1. Without Myspace or Facebook I wouldn’t remember anyone’s names, birthdays or sexual orientation. (It’s true and it’s not that I don’t love and respect you…I just don’t love and respect you enough to remember your birthday…sorry).
2. People are only nice on Holidays and even then it’s so you can get nice shit.
3.Every year, I draw closer to the realization that I will never grow proper facial hair. It has become apparent that the only cheeks on me where hair will grow are not the good kind like I want.
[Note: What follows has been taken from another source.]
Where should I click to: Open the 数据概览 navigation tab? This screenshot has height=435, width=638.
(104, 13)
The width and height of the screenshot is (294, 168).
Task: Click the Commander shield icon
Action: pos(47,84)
I can only grow a thin mustache (which is reserved only for child molesters and our culturally strong friends from across the border) and “scruff” under my chin as well as on my neck…like a testosterone injected female body builder.
4. Dumb people will always have higher paying jobs than me.
5. “Mormon Movies” are basically poorly made exploitation films. Like Blacula and Coffee before them; we are now about a stones throw away from “Mormon Dracula” or “Zombies & Zoobies”* * - Zombies & Zoobies Trademarked by Michelle Flowers and Erin Seaward.
6. We go to years of college only to get a substandard paying job with little or no escape. (Keep sweeping up those floors Dr. so and so).
7. Sometimes I think I am dying when really everything is okay.
8. I am very judgmental. Not the greatest fact but I don’t judge based on outward appearance and status. I judge based upon people’s actions.
9. I hold a grudge for a long period of time. (I believe that you should trust and respect everyone with the same respect you want, that is until they give you a reason not to trust or respect them).
10. I go to Utah Valley University (Formerly UVSC) and the big Joke at BYU is to call UVU, “Utah Valley High School”. When I used to book comedy for UVSC events and dances over three-fourths of the audience that showed up was from BYU, grossly outnumbering the UVU students. So, if UVU is being compared to a high school and over half of the people who show up for our events is from BYU, what does that make BYU? That means BYU is like that creepy guy who graduated from high school but keeps coming back to hang out in the parking lot and scam for barely legal trim. You know, the guy who thinks he’s is really cool but in reality is just a pompous douche bag? Yeah, BYU? Don’t be that guy.
11. God put Assholes on the earth for one reason and one reason only, to have something to compare our lives to. Someone who we can say, “Man, no matter how bad my life gets…at least I’m not that guy.”
12. I love Mi Rancherito and Chili’s….but I hate diarrhea….conundrum?
13. BLUETOOTH! While it is an awesome breakthrough in technology…DON’T LEAVE IT IN YOUR EAR ALL DAY!!!! You are not so important that you can’t take it out while you’re eating! And if you are talking on it leave the room because you look ridiculous.
14. Dill pickles are an abomination before God and should be wiped from the face of the Earth.
15. Cats SUCK! They are cute as kittens but then they grow, shed, hack and try to suffocate you when you sleep!
16. If am having a good day and someone asks if I am okay or ornery, that in fact makes me ornery. (Their fault! If they would have just left me alone!)
17. When someone asks for my “honest opinion”…trust me, that’s the last thing they want to hear.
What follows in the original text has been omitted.